Detect PII (Personally Identifiable Information)
Input & OutputPrivacy/Compliance
Definition
Scans input or output for sensitive data like names, addresses, or account numbers. It masks or redacts this data to protect user privacy.
Best Used
Input: Before prompt processing to prevent sensitive data logging. Output: Before display to ensure the model doesn't leak PII, even from its training data.
Hallucination
OutputFactual Accuracy
Definition
Compares the AI's generated response against verified, external sources (grounding) to check factual accuracy. Prevents the model from generating fabricated or incorrect information.
Best Used
In Retrieval-Augmented Generation (RAG) systems or any application generating high-stakes, factual content (e.g., legal, financial, or medical summaries).
Detect Jailbreak
InputSecurity/Integrity
Definition
Analyzes the user's prompt for malicious intent, obfuscation, or manipulation tactics designed to bypass safety filters.

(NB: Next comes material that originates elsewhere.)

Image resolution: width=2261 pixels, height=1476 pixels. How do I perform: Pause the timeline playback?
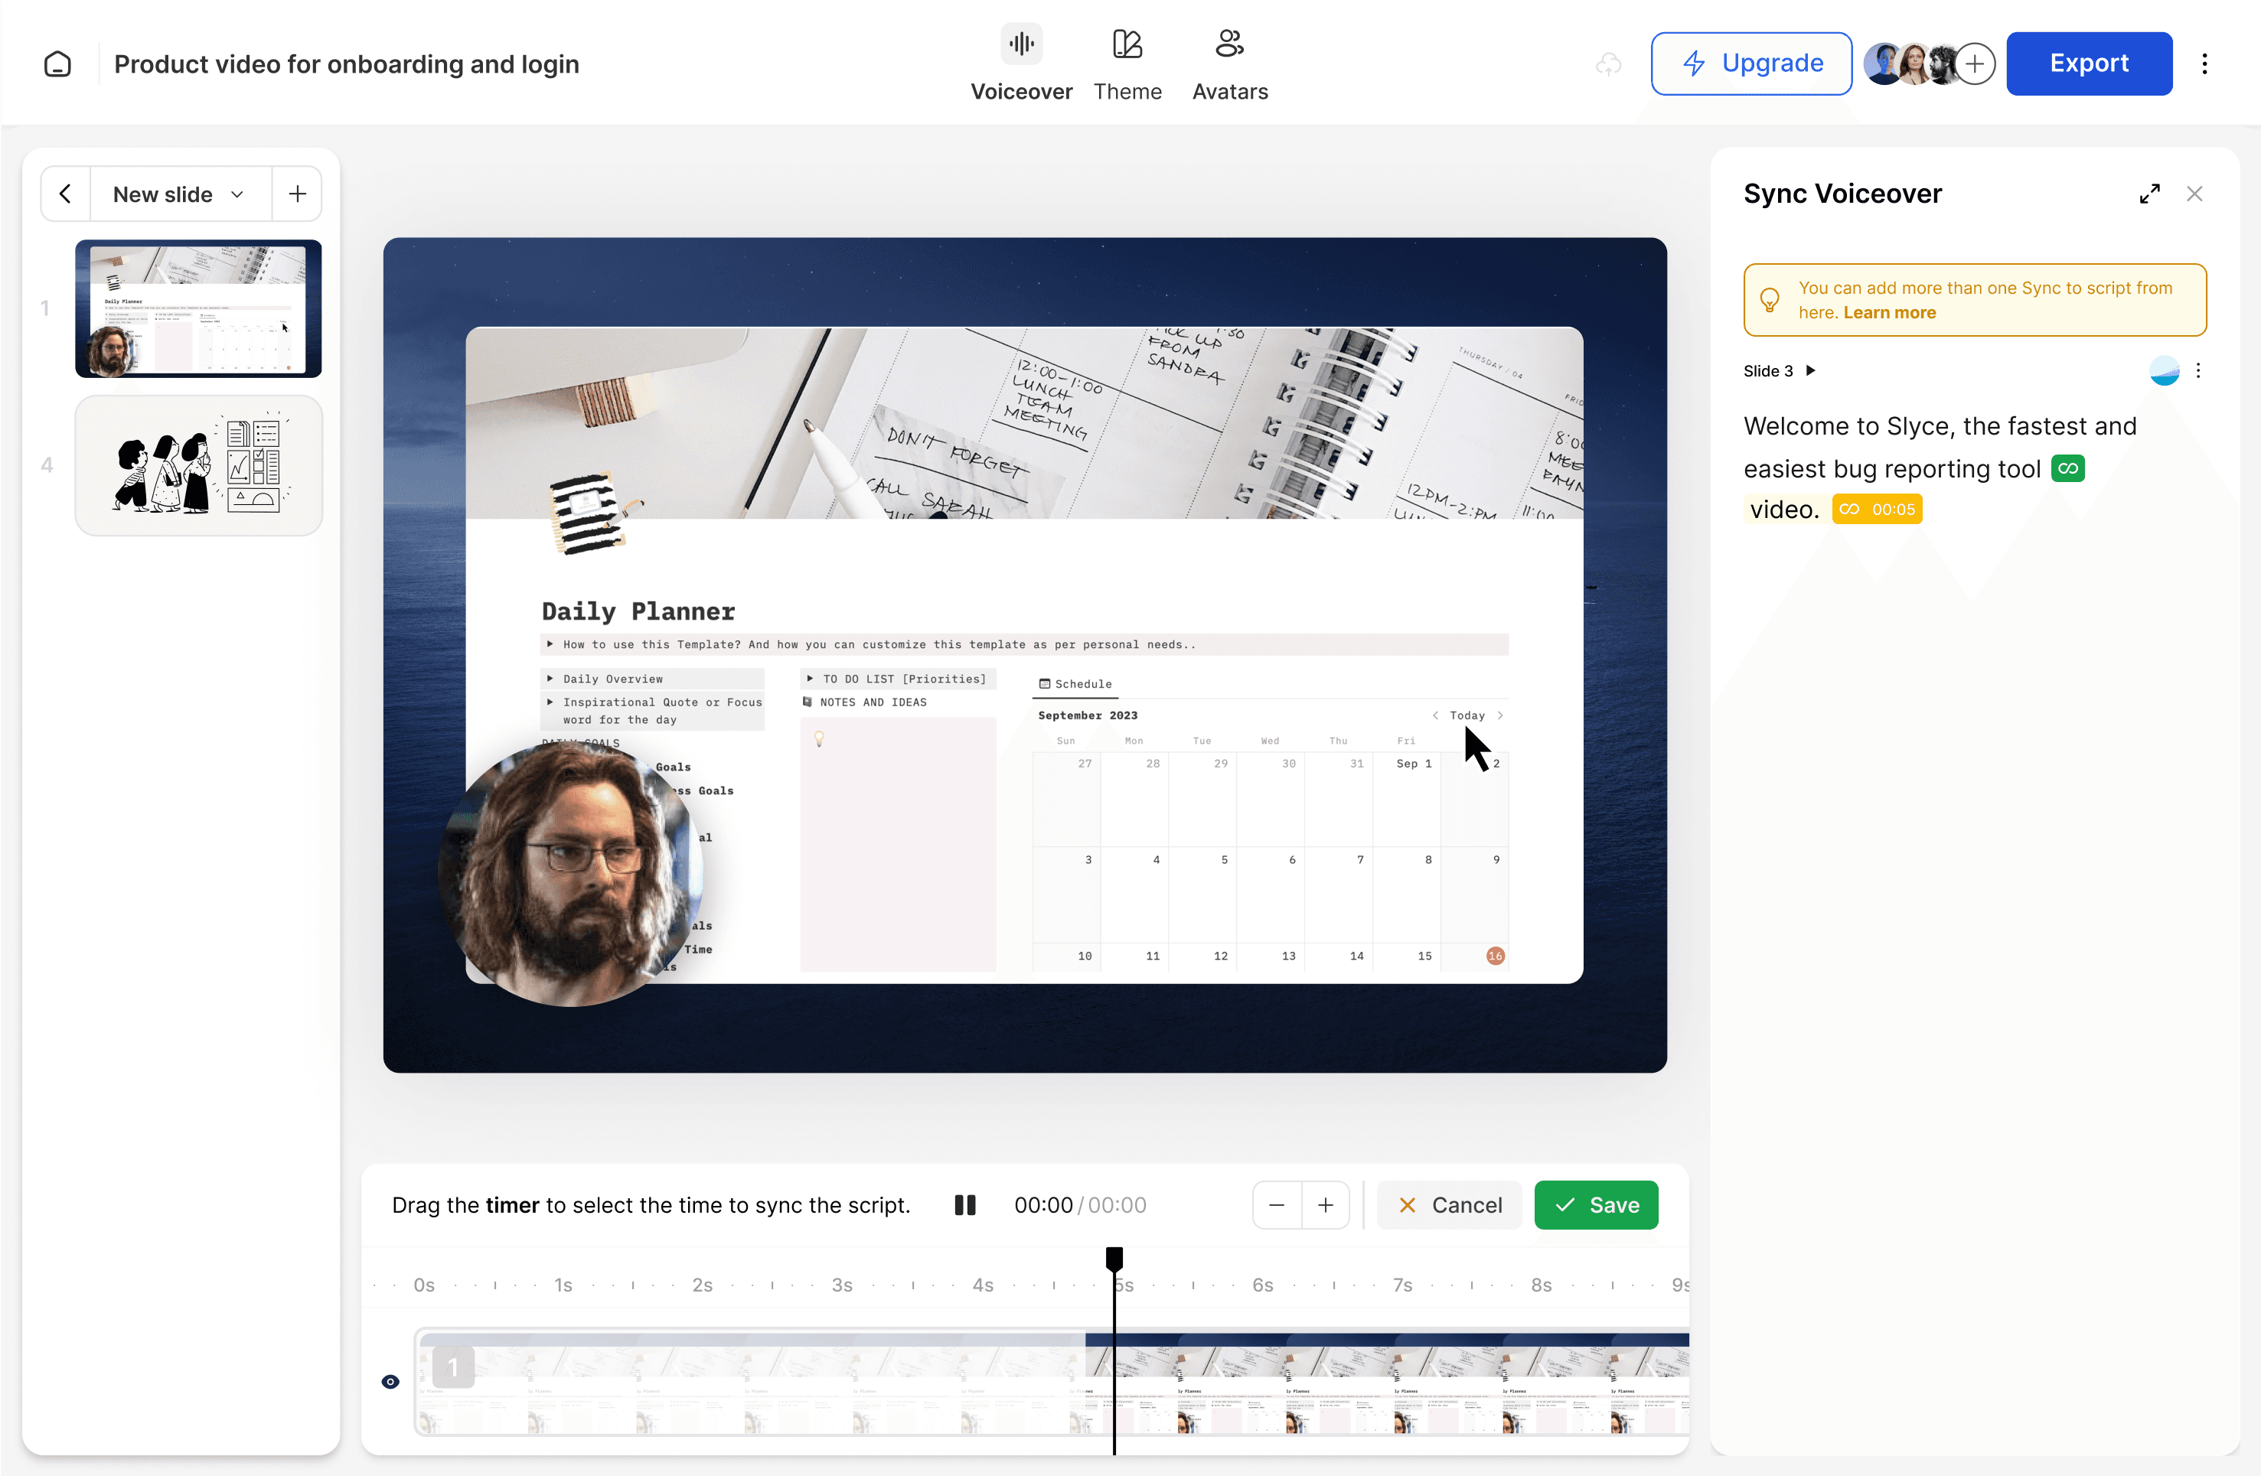(964, 1204)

Blocks attempts to force the model to perform disallowed or harmful actions.
Best Used
On user-facing applications where the model's core instructions must be protected from external attacks to maintain system integrity and security.
Moderation
Input & OutputSafety/Ethics
Definition
Uses classifiers to flag and filter text (input and output) that is toxic, hateful, explicit, or discriminatory. Ensures all parts of the conversation are safe and compliant with ethical guidelines.
Best Used
Input: To stop harmful prompts before they reach the LLM. Output: To filter any inappropriate content the model may inadvertently generate, protecting brand reputation.
LLM Critique
OutputQuality Assurance
Definition
Employs a separate, often smaller, language model to evaluate the primary LLM's final output against detailed rules for accuracy, style, and safety. Serves as an automated, sophisticated quality assurance layer.
Best Used
As the final check in complex AI agents or pipelines that require the response to strictly adhere to multiple, nuanced constraints (e.g., tone, format, and compliance).